▸ EXERCISE
Copy out the entries below word for word, and leave the pictures out.

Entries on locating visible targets

-=-=-

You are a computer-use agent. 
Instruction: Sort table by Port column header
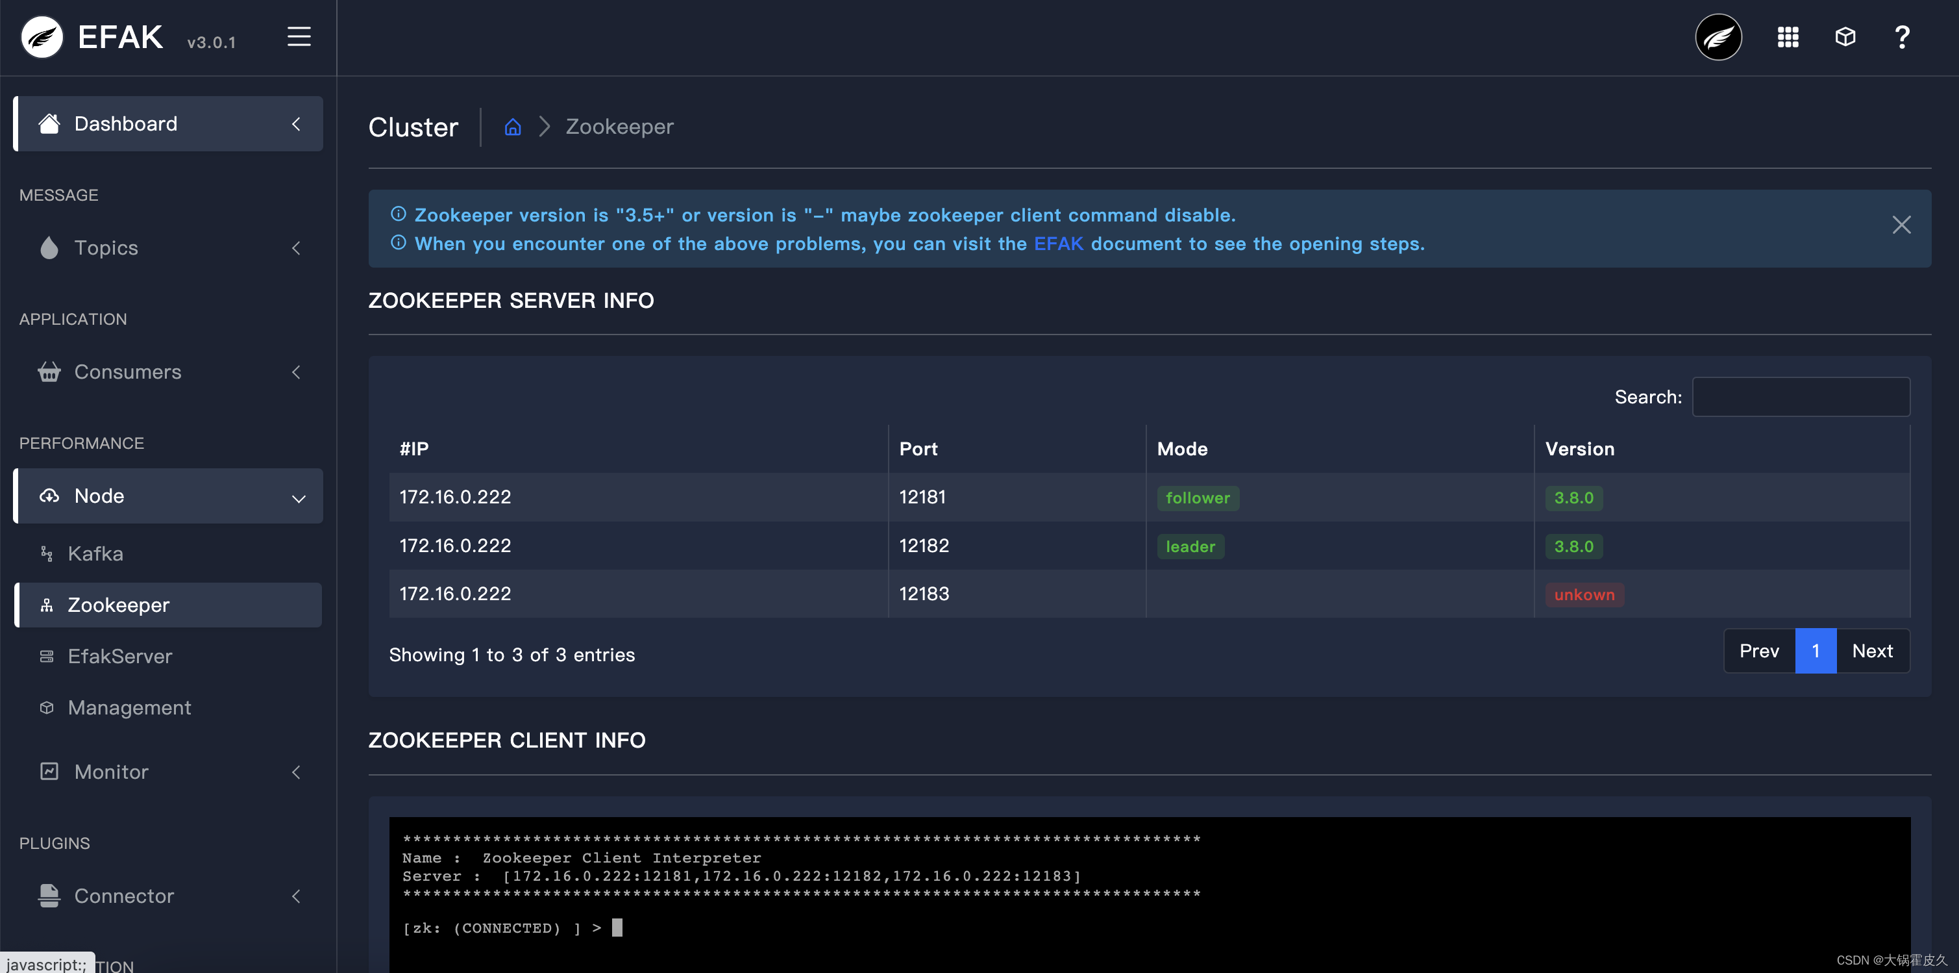918,449

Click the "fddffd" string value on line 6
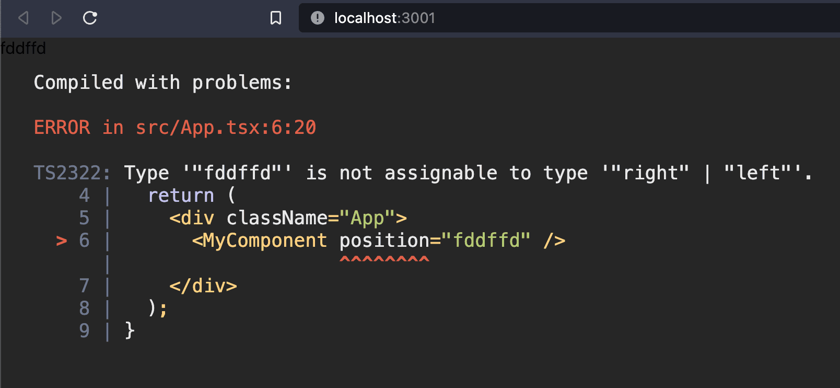pyautogui.click(x=486, y=241)
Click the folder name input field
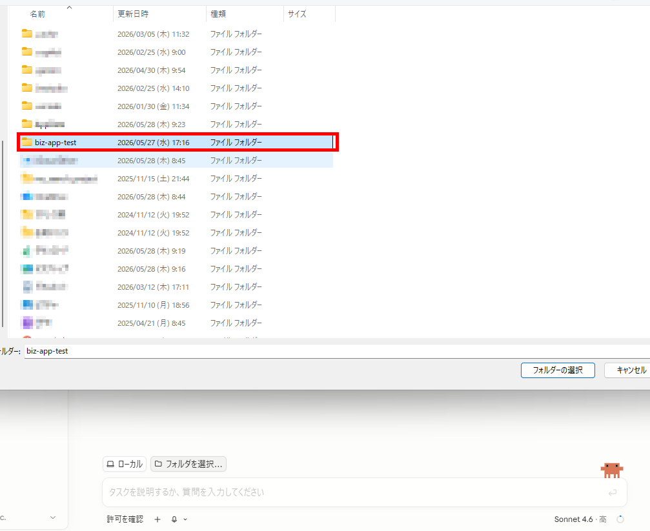 [337, 351]
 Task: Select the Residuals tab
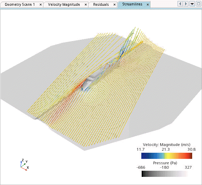tap(101, 4)
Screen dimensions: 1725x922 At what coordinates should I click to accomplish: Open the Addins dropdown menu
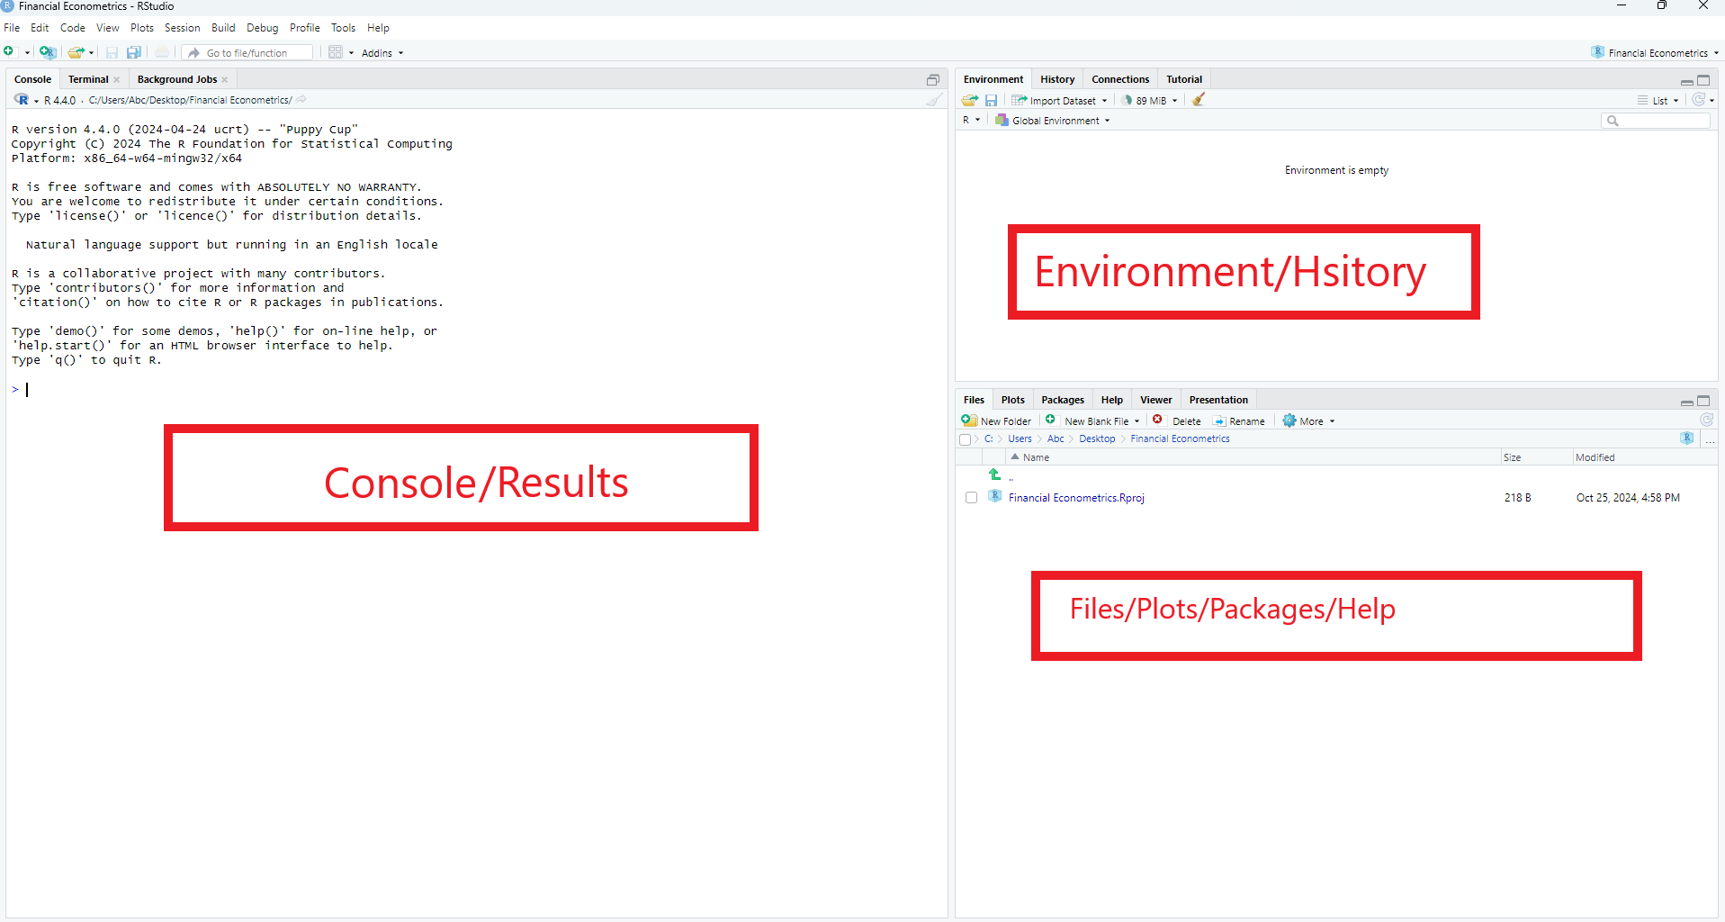coord(382,53)
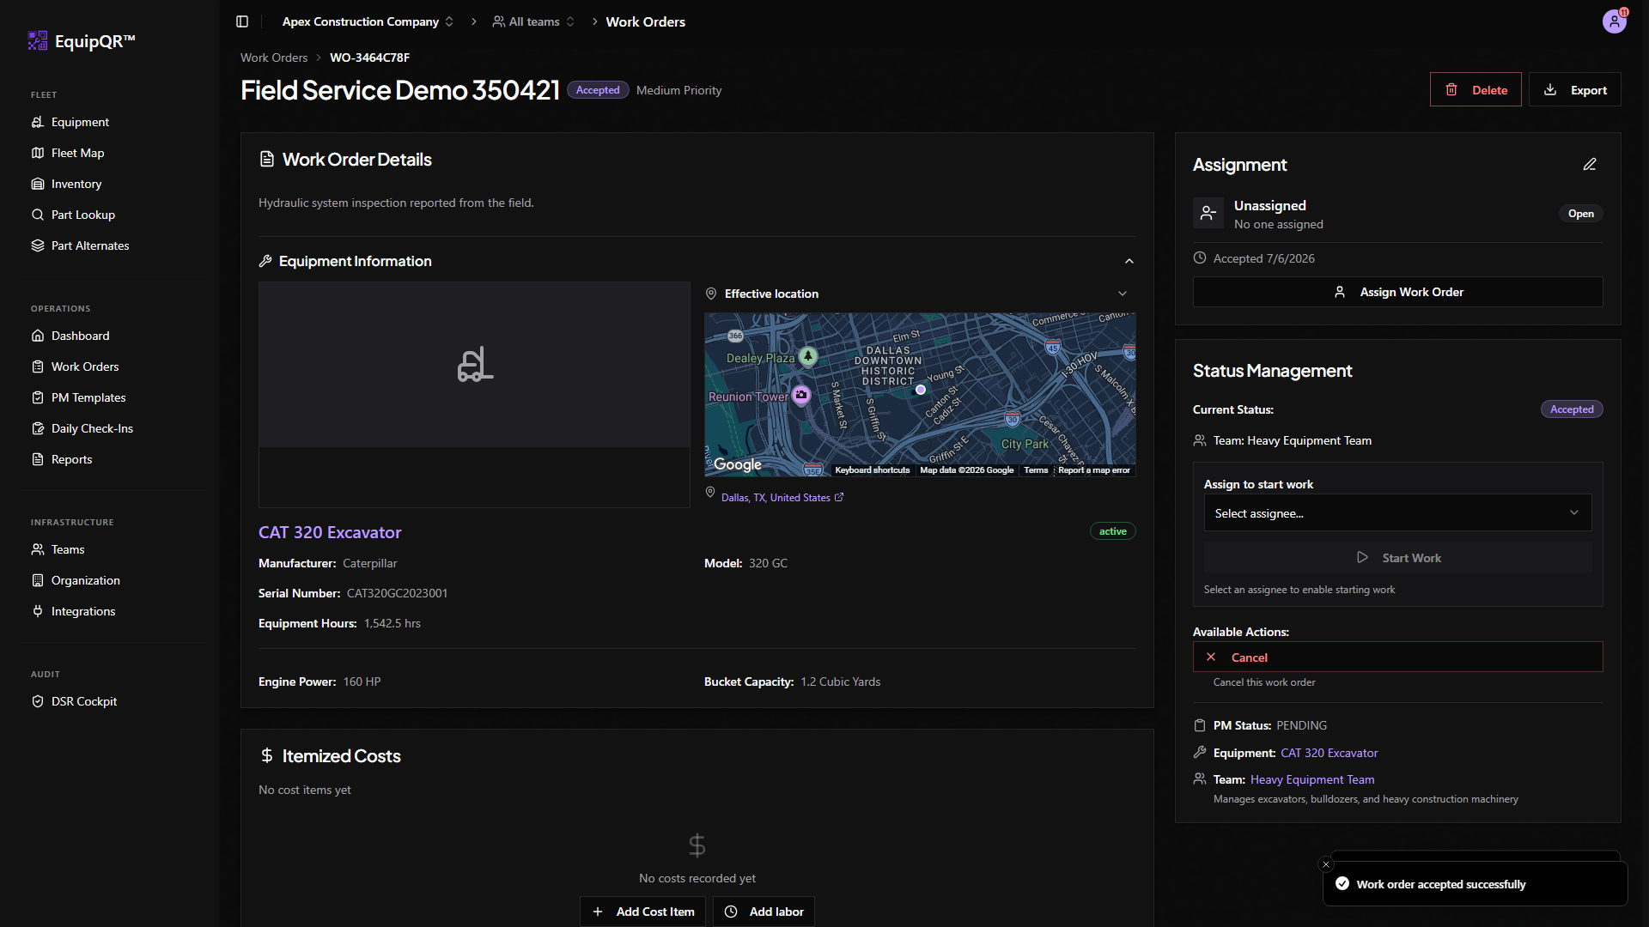Dismiss the success toast notification

pos(1326,864)
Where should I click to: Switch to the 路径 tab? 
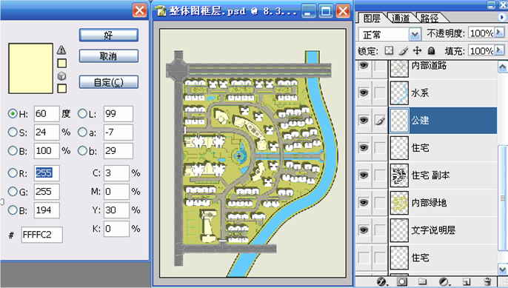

-=-=-

▸ SOLUTION TO THE PROBLEM
You are a computer-use agent. 
Instruction: Sort table by Port column header
918,449

Click the "fddffd" string value on line 6
pyautogui.click(x=486, y=241)
Click the folder name input field
 [337, 351]
 Task: Select the Residuals tab
tap(101, 4)
Screen dimensions: 1725x922 At what coordinates should I click to accomplish: Open the Addins dropdown menu
coord(382,53)
Dismiss the success toast notification

pos(1326,864)
Where should I click to: Switch to the 路径 tab? 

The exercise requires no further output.